Agence France-Presse
An 18-month old British girl who was born completely deaf is believed to be the youngest person to have their hearing restored after undergoing groundbreaking new gene therapy.
Several medical teams around the world including in China and the United States have been trialling similar treatments with good results for hereditary deafness that focuses on a rare genetic mutation.
But UK ear surgeon Manohar Bance said the toddler, Opal, was the first person in the world to receive therapy developed by US biotech firm Regeneron and “the youngest globally that’s been done to date as far as we know”.
Opal was treated at Addenbrooke’s Hospital in Cambridge, part of Cambridge University Hospitals NHS Foundation Trust, in eastern England.

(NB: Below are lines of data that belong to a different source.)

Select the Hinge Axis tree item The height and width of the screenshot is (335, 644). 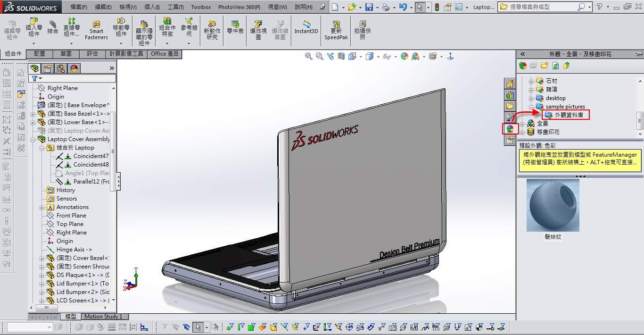click(x=74, y=250)
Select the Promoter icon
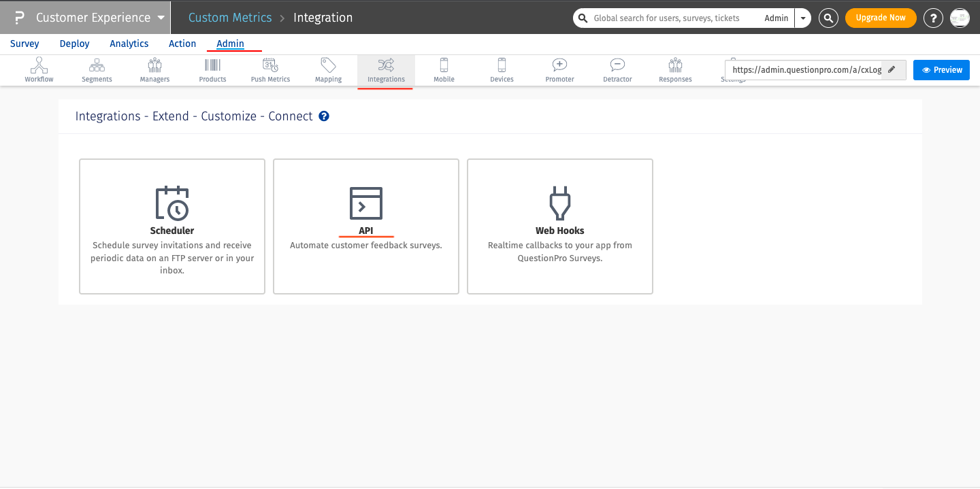 [559, 70]
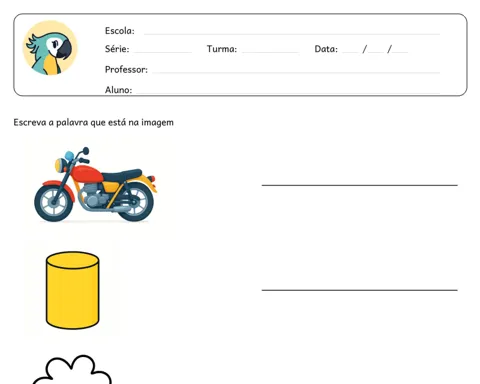Image resolution: width=480 pixels, height=384 pixels.
Task: Click the 'Professor:' label
Action: [x=126, y=69]
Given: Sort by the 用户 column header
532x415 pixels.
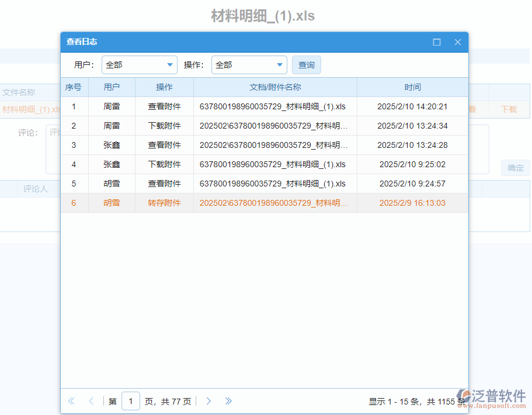Looking at the screenshot, I should 112,87.
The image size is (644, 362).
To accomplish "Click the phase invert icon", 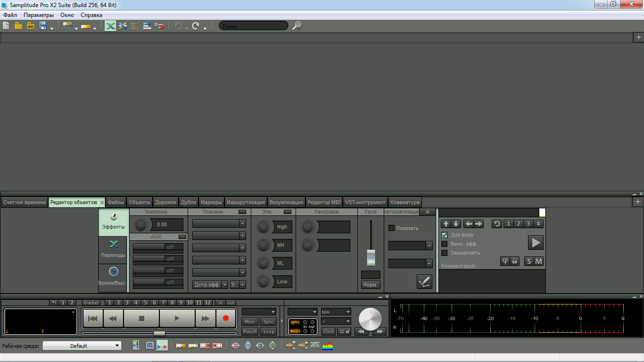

Bance called the results of Opal’s surgery “spectacular – so close to normal hearing restoration. So we do hope it could be a potential cure”.
He said it came on the back of decades of work and marked “a new era in the treatment of deafness”.
The little girl, from Oxfordshire in south central England, has a genetic form of auditory neuropathy, which is caused by the disruption of nerve impulses traveling from the inner ear to the brain.
Auditory neuropathy can be caused by a fault in the OTOF gene, which is responsible for making a protein called otoferlin. This enables cells in the ear to communicate with the hearing nerve.
To overcome the fault, the “new era” gene therapy from Regeneron delivers a working copy of the gene to the ear.
Bance said that following surgery last September, Opal’s hearing was now “close to normal” with further improvement expected.
A second child received the gene therapy in Cambridge with positive results seen six weeks after the surgery.
‘Awe-inspiring’
China has been working on targeting the same gene though Bance said theirs used a different technology and slightly different mode of delivery.
Medics in Philadelphia have also reported a good outcome with a type of gene therapy on an 11-year-old boy.
Opal was the first person to take part in a gene therapy trial being carried out in Cambridge by Bance.
The trial consists of three parts, with three deaf children, including Opal, receiving a low dose of gene therapy in one ear only.
A different set of three children will get a high dose on one side. Then, if that is shown to be safe, more children will receive a dose in both ears at the same time.
Up to 18 youngsters from the UK, Spain, and the United States are being recruited to the trial and will be followed up for five years.
Bance said the current treatment for auditory neuropathy was implants.
“My entire life, gene therapy has been ‘five years away’… to finally see something that actually worked in humans… It was quite spectacular and a bit awe-inspiring really,” he said.